[begin INFORMATION SHOWN]

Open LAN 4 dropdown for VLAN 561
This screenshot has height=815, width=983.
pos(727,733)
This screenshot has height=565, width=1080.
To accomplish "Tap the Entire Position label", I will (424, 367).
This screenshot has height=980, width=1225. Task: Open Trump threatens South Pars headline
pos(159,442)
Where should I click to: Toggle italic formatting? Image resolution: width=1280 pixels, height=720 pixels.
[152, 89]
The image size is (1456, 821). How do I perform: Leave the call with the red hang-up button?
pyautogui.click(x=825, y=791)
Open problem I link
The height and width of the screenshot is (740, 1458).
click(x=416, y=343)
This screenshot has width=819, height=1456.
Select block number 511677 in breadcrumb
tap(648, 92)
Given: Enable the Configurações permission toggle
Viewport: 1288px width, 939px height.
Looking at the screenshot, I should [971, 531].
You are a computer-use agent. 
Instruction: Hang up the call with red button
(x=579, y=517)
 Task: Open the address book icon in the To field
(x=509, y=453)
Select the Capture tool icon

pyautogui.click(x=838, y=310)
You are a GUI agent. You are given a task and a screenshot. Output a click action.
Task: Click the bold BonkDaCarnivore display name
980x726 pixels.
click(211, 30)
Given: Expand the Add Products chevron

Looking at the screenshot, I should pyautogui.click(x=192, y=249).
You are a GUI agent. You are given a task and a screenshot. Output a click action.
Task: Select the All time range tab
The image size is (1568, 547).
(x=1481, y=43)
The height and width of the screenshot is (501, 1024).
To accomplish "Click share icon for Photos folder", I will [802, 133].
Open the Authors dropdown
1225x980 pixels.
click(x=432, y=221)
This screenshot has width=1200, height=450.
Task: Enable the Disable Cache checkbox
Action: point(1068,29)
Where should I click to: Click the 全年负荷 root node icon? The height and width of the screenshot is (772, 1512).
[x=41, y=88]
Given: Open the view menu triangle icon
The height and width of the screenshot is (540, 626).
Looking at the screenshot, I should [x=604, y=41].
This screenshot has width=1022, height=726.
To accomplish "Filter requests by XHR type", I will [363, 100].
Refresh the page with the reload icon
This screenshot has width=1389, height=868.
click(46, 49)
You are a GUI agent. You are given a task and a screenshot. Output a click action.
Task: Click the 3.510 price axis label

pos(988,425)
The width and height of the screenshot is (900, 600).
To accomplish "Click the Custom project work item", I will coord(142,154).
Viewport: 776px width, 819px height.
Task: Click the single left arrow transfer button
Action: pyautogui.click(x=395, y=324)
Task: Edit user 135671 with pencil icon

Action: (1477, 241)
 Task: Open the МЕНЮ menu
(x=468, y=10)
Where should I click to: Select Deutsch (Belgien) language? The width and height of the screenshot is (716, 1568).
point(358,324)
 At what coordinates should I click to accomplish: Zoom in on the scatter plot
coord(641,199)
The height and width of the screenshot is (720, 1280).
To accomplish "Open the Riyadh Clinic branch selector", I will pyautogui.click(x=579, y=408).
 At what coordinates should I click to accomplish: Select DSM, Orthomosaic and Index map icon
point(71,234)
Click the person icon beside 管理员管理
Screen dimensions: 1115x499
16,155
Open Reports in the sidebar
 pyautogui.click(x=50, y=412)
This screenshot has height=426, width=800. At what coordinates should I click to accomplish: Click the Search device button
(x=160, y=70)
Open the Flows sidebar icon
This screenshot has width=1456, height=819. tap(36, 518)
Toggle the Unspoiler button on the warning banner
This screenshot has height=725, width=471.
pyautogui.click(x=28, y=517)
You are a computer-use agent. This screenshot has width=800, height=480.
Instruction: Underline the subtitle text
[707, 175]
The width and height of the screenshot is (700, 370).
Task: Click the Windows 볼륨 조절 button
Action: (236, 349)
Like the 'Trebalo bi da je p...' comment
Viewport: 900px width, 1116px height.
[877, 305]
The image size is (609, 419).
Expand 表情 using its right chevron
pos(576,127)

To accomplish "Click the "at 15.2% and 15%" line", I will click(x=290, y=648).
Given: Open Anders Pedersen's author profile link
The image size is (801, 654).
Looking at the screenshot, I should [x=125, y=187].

[end INFORMATION SHOWN]

_WHAT YOU SHOULD DO:_ Gather every line of the material that contains the string "button". Letter case must match.

_ANSWER TO THE PROBLEM:_
The image size is (1456, 821). How do I perform: Leave the call with the red hang-up button?
Instruction: Hang up the call with red button
Task: Click the single left arrow transfer button
This screenshot has height=426, width=800. At what coordinates should I click to accomplish: Click the Search device button
Toggle the Unspoiler button on the warning banner
Task: Click the Windows 볼륨 조절 button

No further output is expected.